_Work order_. Begin your copy at the line that holds "At what coordinates" and carry it through the final line of the data, writing out each line exactly and omitting pictures.

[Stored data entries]
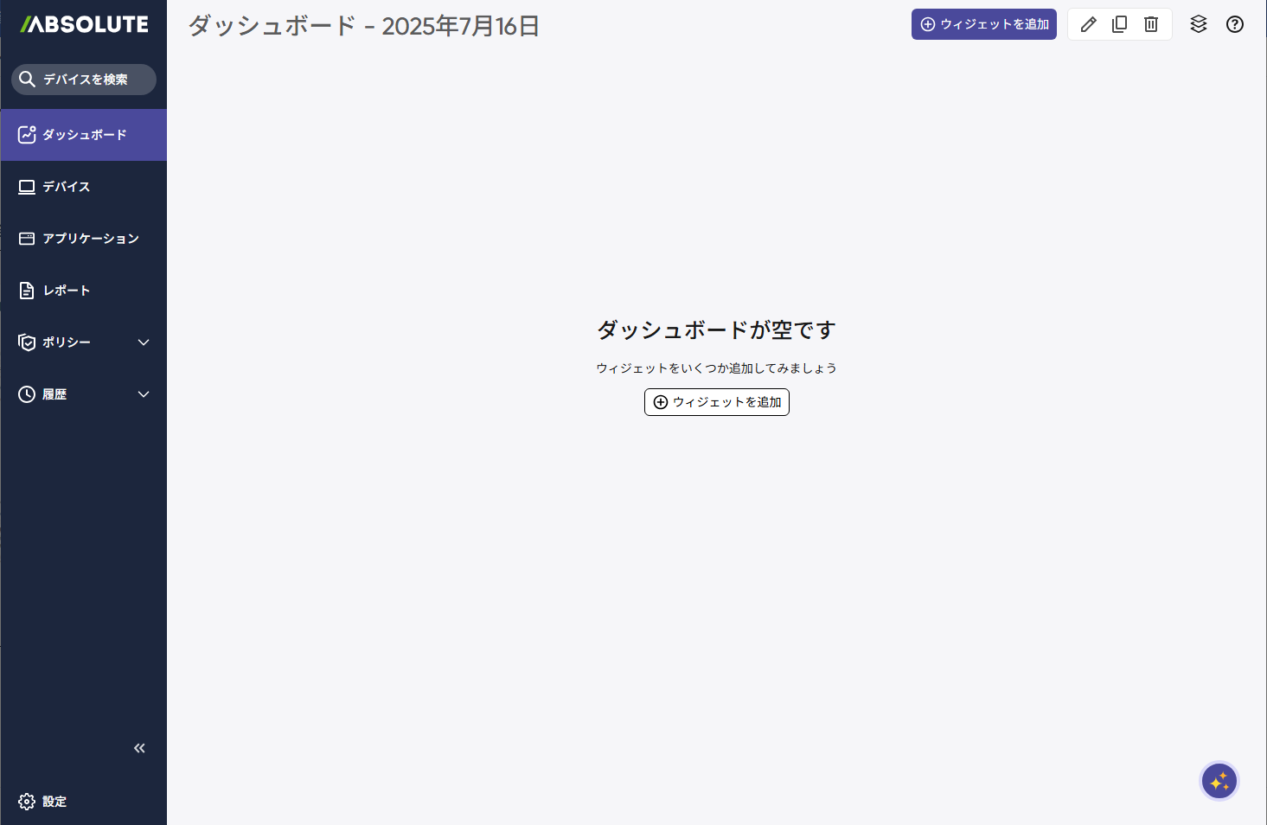Open the help question mark icon
This screenshot has height=825, width=1267.
pyautogui.click(x=1235, y=24)
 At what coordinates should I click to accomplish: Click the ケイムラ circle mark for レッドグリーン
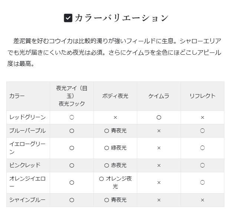point(159,117)
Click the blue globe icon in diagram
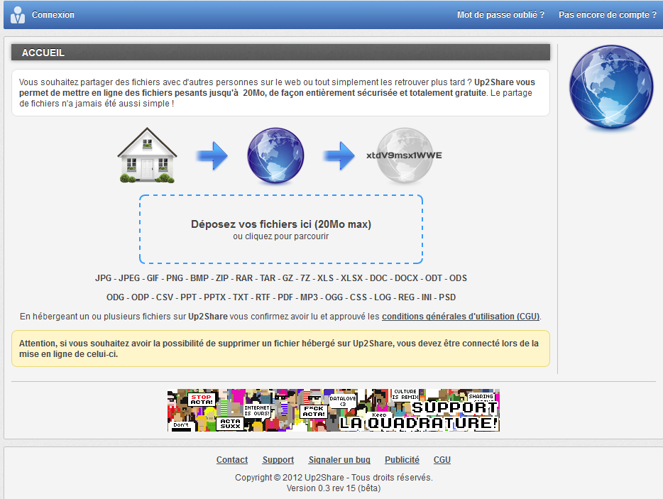Screen dimensions: 663x499 (x=275, y=155)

_Exercise answer_.
 At what coordinates should I click to accomplish: Click the ケイムラ circle mark for レッドグリーン
point(159,117)
Click the blue globe icon in diagram
Screen dimensions: 663x499 (x=275, y=155)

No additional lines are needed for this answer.